Python random number generation varying for the same seed


I am writing some Monte Carlo code (Python 3.7) and I am unable to find out why I get different results with the same random seed.

I have narrowed down to the function at which I start getting variations in the random results for the same seed. I create an instance of rng = random.Random() to make sure the other imports are not interfering with the random.seed. I have also tested a sequence of random numbers with the imports I use (only third-party is numpy) and this does not seem to be the issue either.
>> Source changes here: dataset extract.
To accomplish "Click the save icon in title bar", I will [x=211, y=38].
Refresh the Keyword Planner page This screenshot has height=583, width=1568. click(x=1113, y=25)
My code is not multi-threaded either.

I setup my rng by:

rng = random.Random()
rng.seed(123)

The variations are starting here at this function (also there seems to be a pattern to the variation it can be consistent for some runs and then vary for some runs - back and forth):

def create_self_avoiding_walk(radii, origin, rng, max_iterations=10000):
    assert len(radii) > 0
    previous_radii = radii[0]
    previous_coords = origin
    new_coord_map = np.zeros((len(radii), 3))
    new_coord_map[0] = origin
    for i, radius in enumerate(radii):
        if i == 0:
            continue
        r = radius + previous_radii
        for iteration in range(0, max_iterations):
            theta = rng.uniform(0, 2 * np.pi)
            z = rng.uniform(-r, r)
            x = np.sqrt((r ** 2 - z ** 2)) * np.cos(theta)
            y = np.sqrt((r ** 2 - z ** 2)) * np.sin(theta)

            x += previous_coords[0]
            y += previous_coords[1]
            z += previous_coords[2]

            proposed_coords = [x, y, z]

            if coordinate_clash(np.array(proposed_coords), np.array(new_coord_map[:i]), radius, radii[:i]) is False:
                new_coord_map[i] = [x, y, z]
                previous_coords = [x, y, z]
                break
            if iteration == max_iterations - 1:  # Was unable to find non-clashing structure
                return np.array([])
    return new_coord_map

coordinate_clash calls the following functions:

@overload(np.float64, np.float64, np.float64, np.float64, np.float64, np.float64, float, float)
def coordinate_clash(x1, y1, z1, x2, y2, z2, radius1, radius2):
    return ((x1 - x2) ** 2) + ((y1 - y2) ** 2) + ((z1 - z2) ** 2) < (
                (radius1 + radius2) ** 2) - 1e-15  # Float PRECISION


@overload(np.ndarray, np.ndarray, float, float)
def coordinate_clash(vec1, vec2, radius1, radius2):
    return coordinate_clash(vec1[0], vec1[1], vec1[2], vec2[0], vec2[1], vec2[2], radius1, radius2)


@overload(np.ndarray, np.ndarray, float, list)
def coordinate_clash(vec1, mat, radius1, radii):
    for row, radius_entry in zip(mat, radii):
        if coordinate_clash(vec1, row, radius1, radius_entry):
            return True
    return False

Can anyone identify anything in the above code that would cause the random sequence to become inconsistent for the same seed?


Solution

  • I have now solved this issue. I was looking in the wrong place. My random instance was working as it should be. However, where I read and parsed the dataset was being parsed in different orders, which resulted in the fluctuations seen in the random number generation. The culprit was running looping over set(data) to set up my data storage. It appears that set() does not enforce the order so it would change on different runs. Therefore, this can straightforwardly be solved using sorted(set(data)).